Harry is laughing still, saying, “Pansy’s reaction, oh god, did she ever recover?”
“It’s been five years now and it’s hard to tell, to be honest, I think she’s still in shock.”
“Sounds about right,” Harry says, eyes scanning Draco’s face, taking it in, each darling detail of it, and he aches and they’ve barely even talked and none of this is good, or according to plan, and he’d made resolutions and Andromeda’s hand is on his wrist and he knows, he knows, and—
“I was actually wondering,” Draco interjects just as Andromeda takes a breath to speak. He continues, “I was wondering if I, ah. Could I borrow Harry for a moment? I wanted to—I was speaking to Bastion, before, you see. Bastion Fawley, and he’s mentioned an interest in charity, now that he’s, you know,” Draco gestures, a flurry of fingers that means, richer than the heavens. “And I thought, perhaps I could introduce him to our Harry here? He’s quite a sportsman, you see, and fan of horses, and naturally Harry’s predilection for all things equestrian might—”
“I’ve never even seen a horse up close,” is Harry’s strangled interruption, and Draco looks at him, puzzled, laughs and says,
“You haven’t? Oh dear. I’ve told him you own several.”
Harry then says, “You’re rather mad, aren’t you,” and Draco answers, “Forward thinking, I’d call it,” and Harry says, “Thinking is a strong word,” and Draco gasps a scandalised laugh and is about to reply and then the party and the room and the universe at large snap back into existence: Andromeda rises from her seat, using Harry’s arm for leverage, speaking louder than their banter.
“Perhaps,” she says, “I might be introduced to young Fawley?
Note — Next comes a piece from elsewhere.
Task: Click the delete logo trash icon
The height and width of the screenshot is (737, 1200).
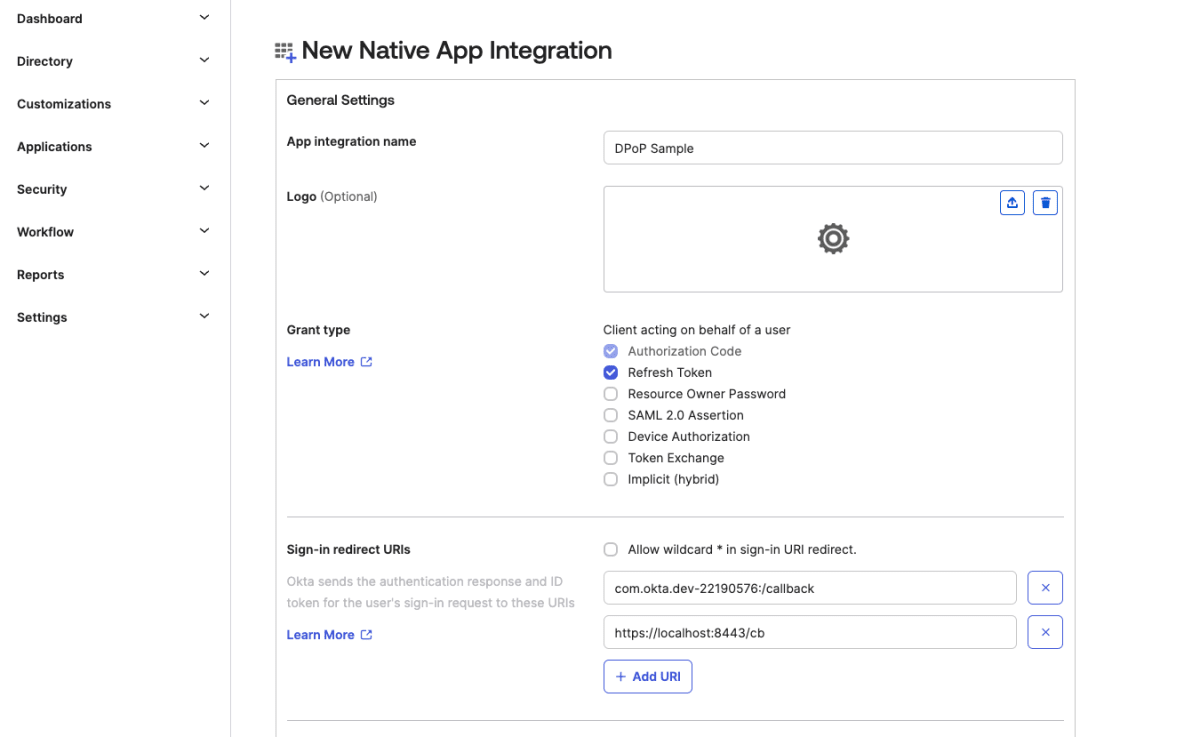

I’m very well versed in all matters pertaining, ah. Horses.”
She is lying. Harry tenses. Draco, tripped up, his mouth working for a second before he tells her, “I—Well. Naturally, aunt, only . . . Only I’d promised Bastion, you see, I’d . . .” he trails off. Andromeda stands, unspeaking, and Draco glances to Harry and then back.
Harry puts his hand over Andromeda’s, on his arm, and says, “I can speak to him, Andy.”
Andromeda looks at him. It’s a heavy look, an edge of danger there. “Harry. It’s of the highest importance that we— focus, that we—”
“Oh, I won’t let him really speak, of course,” Draco adds, carefully jovial again. “Just babble about horses for a second. Trust me, aunt, I—” He pauses, lowers his voice a little. “I know the Families. I know Bas. He just wants to see old Harry’s face, here, if you’d just—”
“Hey,” Harry says, softly, but Draco continues one, saying,
“—let me, I’ll do the talk. You know I know how to.”
Andromeda takes him in. Takes him in, then looks to Harry, then back to Draco. Her exhale is a short puff of air, a giving in. “Very well,” she says, but says this to Harry. Says this with a strong grip to his arm and a searching gaze and a, “Remember. Please. Focus.”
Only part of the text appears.